PALERMO – Non ci sono i gravi indizi di colpevolezza. Al momento non c’è la certezza che Stefano Biondo fosse in compagnia dell’assassino di Franco Mazzè, crivellato di colpi allo Zen. Passa la linea difensiva dell’avvocato Raffaele Bonsignore e, indirettamente, la ricostruzione dell’omicida reo confesso. E cioè quel Fabio Chianchiano che ha messo a verbale: “… avevo preso la macchina di Biondo a sua insaputa… perché lui era salito sopra e mi sono preso la Panda sua e me ne sono andato a casa per prendere quest’arma”.
Gli investigatori piazzavano Biondo al volante della Fiat Panda blu utilizzata per uccidere Mazzè e poi per raggiungere l’abitazione di Michele Moceo contro cui lo stesso Chianchiano sparò una raffica di colpi. È al bar Barbara che scoppia la rissa che segna l’avvio della catena di avvenimenti culminata nel sangue: “Da lì mentre sorseggiavo il caffè è nato questo litigio con Vincenzo Mazzè, che praticamente è uno che rompe… praticamente è una persona che istiga sempre le persone e si era preso con Biondo Stefano per cose. . . sono intervenuto io e l’ho ripreso aspramente”.
Dunque Biondo era presente alla rissa ma, secondo il Riesame, mancano gli indizi per sostenere che fosse presente pure all’agguato e alla visita di Chianchiano a casa di Moceo, nipote della vittima, a cui l’assassino avrebbe voluto fare capire, a colpi di pistola, che era meglio restare nei ranghi e non tentata alcuna reazione.
Le immagini del secondo episodio, quello dei colpi sparati contro il muro esterno dell’abitazione di Moceo, immortalano Chianchiano mentre fa fuoco, ma non chiariscono se fosse l’unico passeggero della Fiat Panda. E così Biondo è stato scarcerato. I poliziotti sono al lavoro per chiarire un punto fondamentale delle indagini. Perché se davvero Biondo non era l’autista dell’assassino come dice il Riesame e se davvero c’era qualcun altro in macchina allora è caccia al complice di Chianchiano che ha confessato di avere fatto tutto da solo, ma non è detto che non voglia coprire il suo complice.
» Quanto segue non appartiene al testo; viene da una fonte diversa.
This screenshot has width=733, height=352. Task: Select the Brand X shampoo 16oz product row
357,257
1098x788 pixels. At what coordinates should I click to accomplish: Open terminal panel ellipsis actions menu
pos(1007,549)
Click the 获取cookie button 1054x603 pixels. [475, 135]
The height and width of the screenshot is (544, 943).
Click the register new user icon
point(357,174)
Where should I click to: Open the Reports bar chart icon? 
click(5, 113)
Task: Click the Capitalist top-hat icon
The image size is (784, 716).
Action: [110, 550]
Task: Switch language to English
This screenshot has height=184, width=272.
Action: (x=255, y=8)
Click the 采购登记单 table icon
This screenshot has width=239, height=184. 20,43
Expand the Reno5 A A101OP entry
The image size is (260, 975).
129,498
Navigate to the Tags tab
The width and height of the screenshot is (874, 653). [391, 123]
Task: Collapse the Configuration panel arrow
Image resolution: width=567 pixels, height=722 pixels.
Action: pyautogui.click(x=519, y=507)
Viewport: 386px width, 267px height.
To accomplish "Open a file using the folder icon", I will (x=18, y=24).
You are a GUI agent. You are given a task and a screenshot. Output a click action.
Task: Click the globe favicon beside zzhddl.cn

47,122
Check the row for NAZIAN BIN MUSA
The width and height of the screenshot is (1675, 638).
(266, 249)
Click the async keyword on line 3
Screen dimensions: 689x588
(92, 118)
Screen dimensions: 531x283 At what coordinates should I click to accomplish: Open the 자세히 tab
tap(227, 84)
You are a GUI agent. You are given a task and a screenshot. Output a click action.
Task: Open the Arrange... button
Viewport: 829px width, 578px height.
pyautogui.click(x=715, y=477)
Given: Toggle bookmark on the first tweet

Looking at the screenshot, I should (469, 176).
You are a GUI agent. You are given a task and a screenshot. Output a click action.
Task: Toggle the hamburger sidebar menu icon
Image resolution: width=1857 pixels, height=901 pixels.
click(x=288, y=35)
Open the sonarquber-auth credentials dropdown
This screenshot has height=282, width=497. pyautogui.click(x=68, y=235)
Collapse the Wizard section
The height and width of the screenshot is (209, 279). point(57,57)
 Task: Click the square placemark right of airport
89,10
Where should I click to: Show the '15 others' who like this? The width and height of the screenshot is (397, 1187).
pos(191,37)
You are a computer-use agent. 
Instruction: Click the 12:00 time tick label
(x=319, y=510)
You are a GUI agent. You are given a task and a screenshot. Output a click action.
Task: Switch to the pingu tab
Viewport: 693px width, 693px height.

Così il reo confesso ha ricostruito la folle mattina in via Gino Zappa: “L’ho incocciato stu Franco Mazze con il motorino elettrico e mi veniva incontro. Sono sceso dalla macchina perché ci volevo dare… non lo so non lo volevo ammazzare, volevo discutere, lo volevo prendere a cazzotti, lui mentre veniva da me… ha buttato giù il motorino e ha estratto una rivoltella, aveva una automatica che la imbracciava con la sinistra. Io ho estratto pure la mia pistola e ha incominciato a far fuoco… ha sparato 3 – 4 colpi verso di me, solo che io mi sono riparato dietro una cabina… ha sparato ed io ho risposto al fuoco, rispondendo al fuoco mi riparavo e lui avanzava sempre a sparare. Mentre… l’ho puntato che era lui riparato forse l’ho preso, non so dove l’ho preso, ho visto che era a terra, era ferito, riparato e ho cominciato a sparargli due, tre, quattro, cinque colpi”. La corsa di Mazzè in ambulanza verso l’ospedale risulterà inutile.